当前位置：首页 > news >正文

Prometheus 拿短时任务没办法？试过才知道这个坑有多深

news 2026/7/15 4:41:21

前言

凌晨两点的备份脚本，跑了三年从没出过问题——直到有一次磁盘满了脚本卡死，等发现的时候已经过了十二个小时，数据没备份成功，业务那边一无所知。

Prometheus 默认是拉模型，监控指标的前提是目标服务必须长期在线、有一个稳定的/metrics接口等着被抓。但现实里不是所有任务都这么"听话"：备份脚本跑完就退出，Prometheus 还没来得及抓就已经消失了；CI/CD 流水线里的测试任务可能只跑几分钟，IP 和端口都不固定；临时调度的数据处理作业执行完就关掉了。这些"来无影去无踪"的短生命周期任务，恰恰最需要被监控——它们的成功与否直接关系到数据完整性和系统稳定性，但 Prometheus 的拉模型对它们毫无办法。

Pushgateway 就是为解决这个问题设计的。它充当一个"收件箱"：短生命周期任务执行完成后，主动把指标推送到 Pushgateway 暂存，Prometheus 再按常规方式从这个收件箱拉取数据。整个链路跑通，备份脚本的成功/失败状态、处理耗时、记录条数这些关键指标都能推到监控平台，脚本挂了不用等人工发现，告警早就发出去了。

文章用两个真实场景演示：一个是 Shell 备份脚本的耗时和成功状态上报，另一个是 Python 数据处理任务完成后推送处理记录数和执行结果。两段脚本加起来不到一百行，改一改就能直接用。后续还演示了怎么用 cpolar 打通内网，让外网的临时任务也能把指标推进来。

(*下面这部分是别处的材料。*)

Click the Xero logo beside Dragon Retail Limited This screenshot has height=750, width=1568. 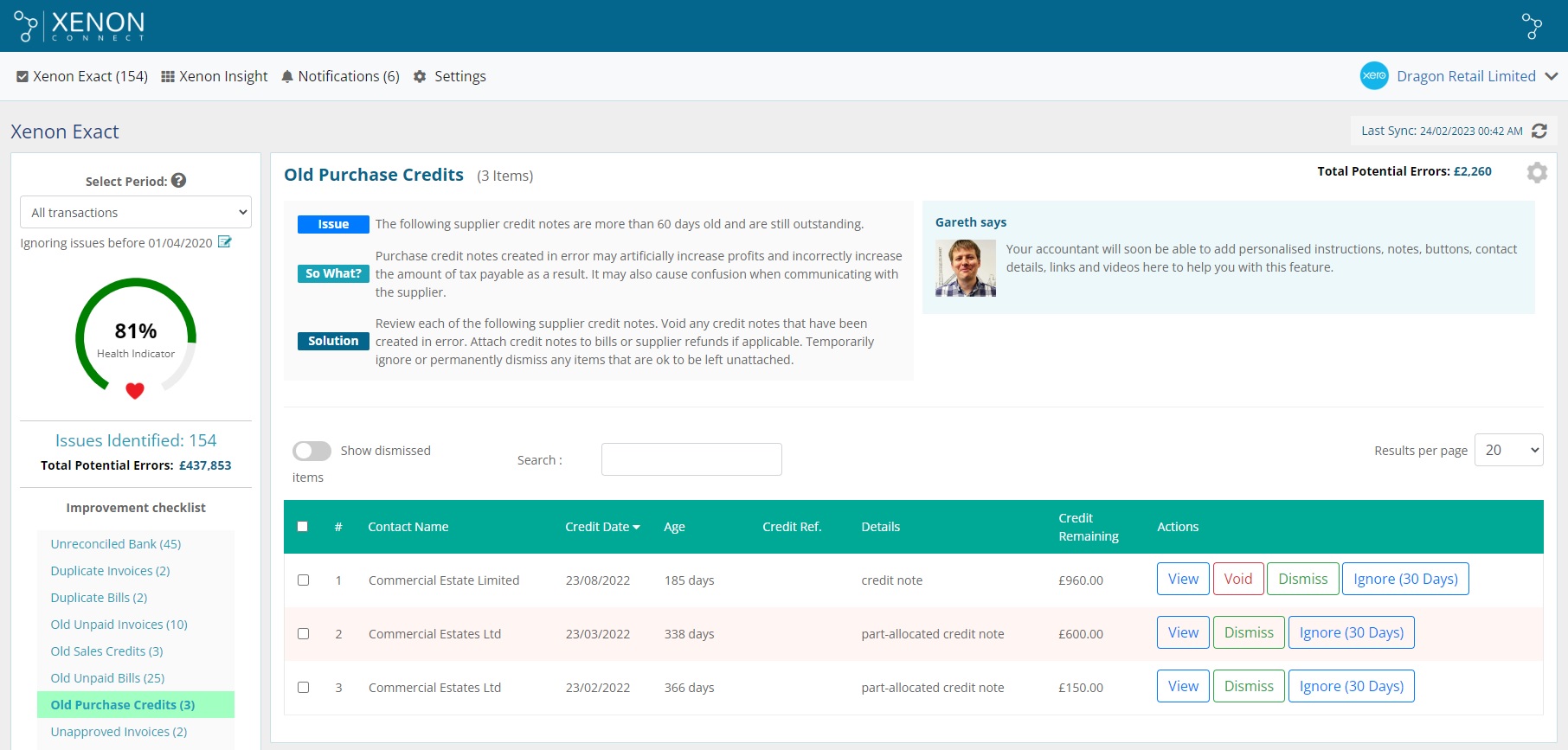pyautogui.click(x=1373, y=76)
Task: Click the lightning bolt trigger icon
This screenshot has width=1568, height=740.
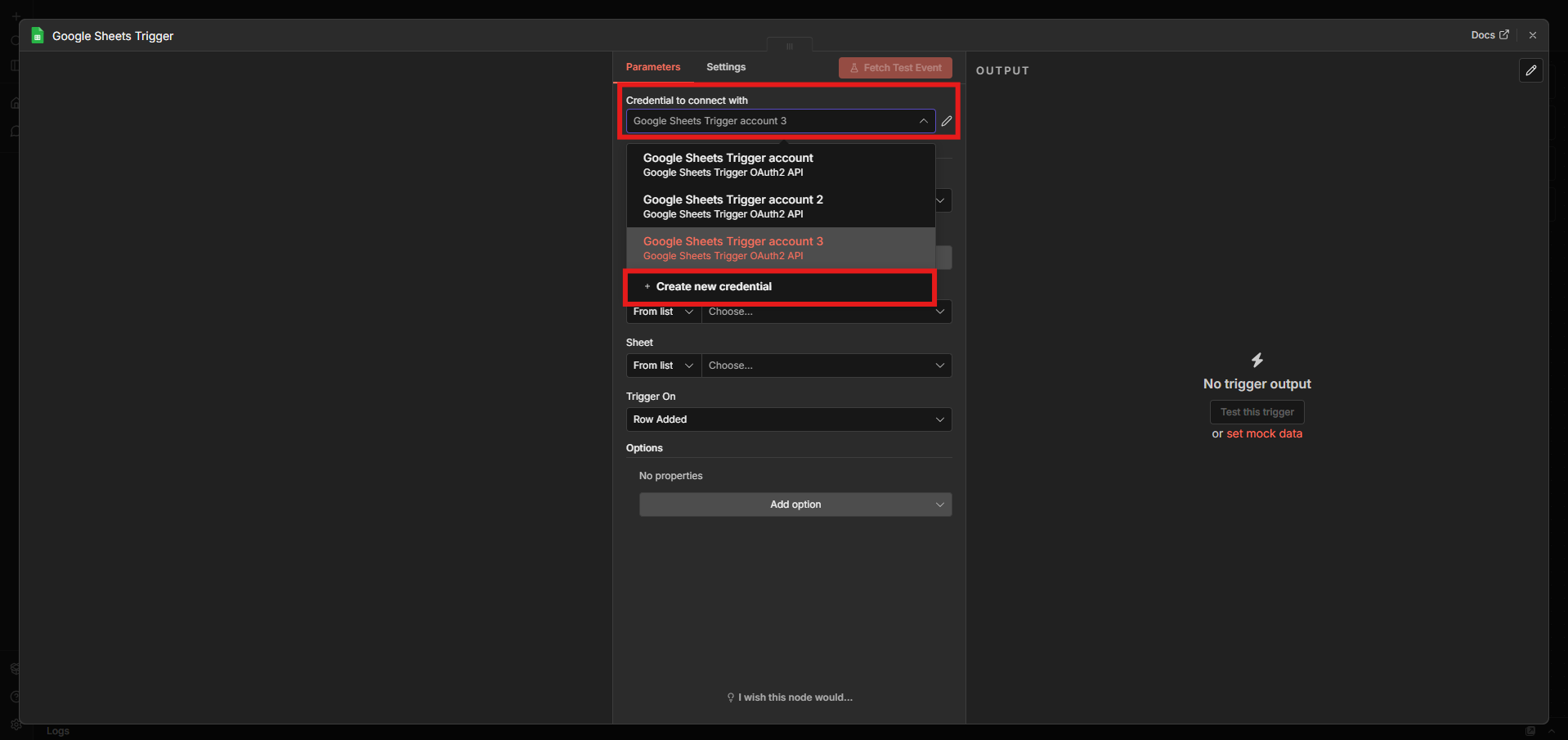Action: (x=1257, y=360)
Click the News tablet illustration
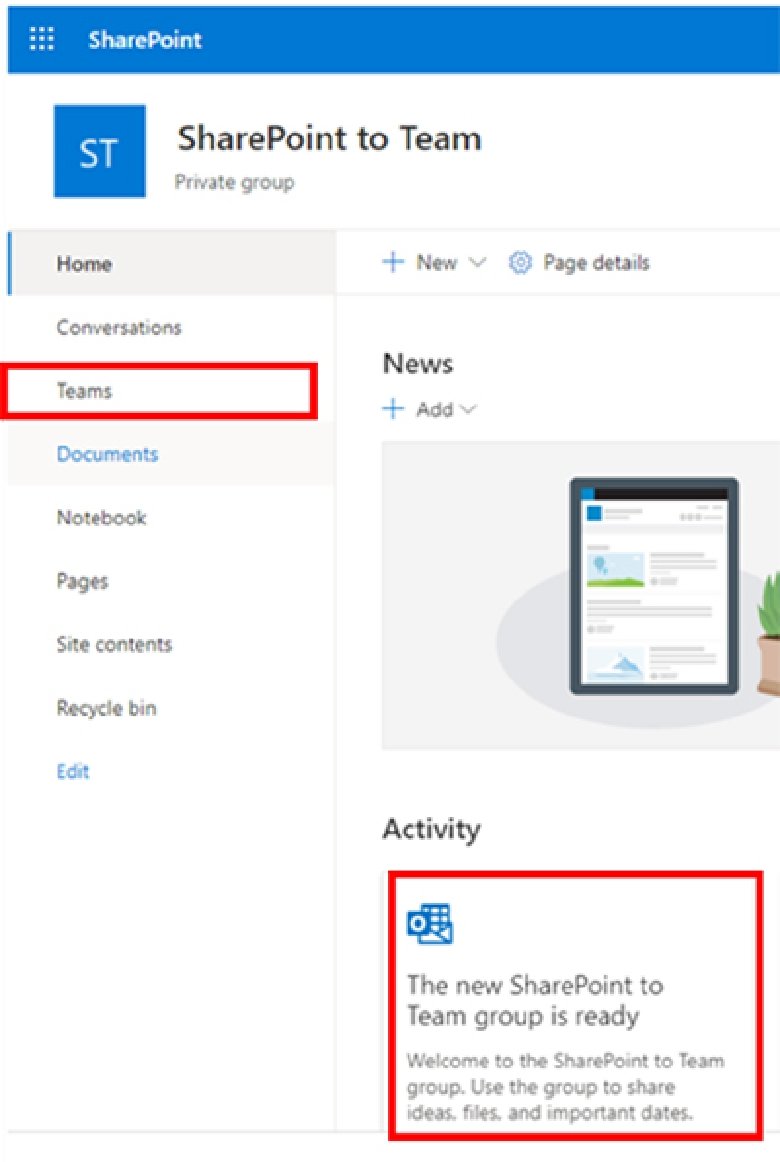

这套方案适合跑定时脚本的运维、频繁有 CI/CD 流水线的团队、或者有各种临时批处理任务的场景。核心价值一句话：让"来无影去无踪"的任务，也能被监控看见。

1.安装条件

本次演示环境，我是在虚拟机上安装Linux系统来执行操作，以下是安装的软件及版本：

Oracle VirtualBox: 5.1.20 r114628 (Qt5.6.2)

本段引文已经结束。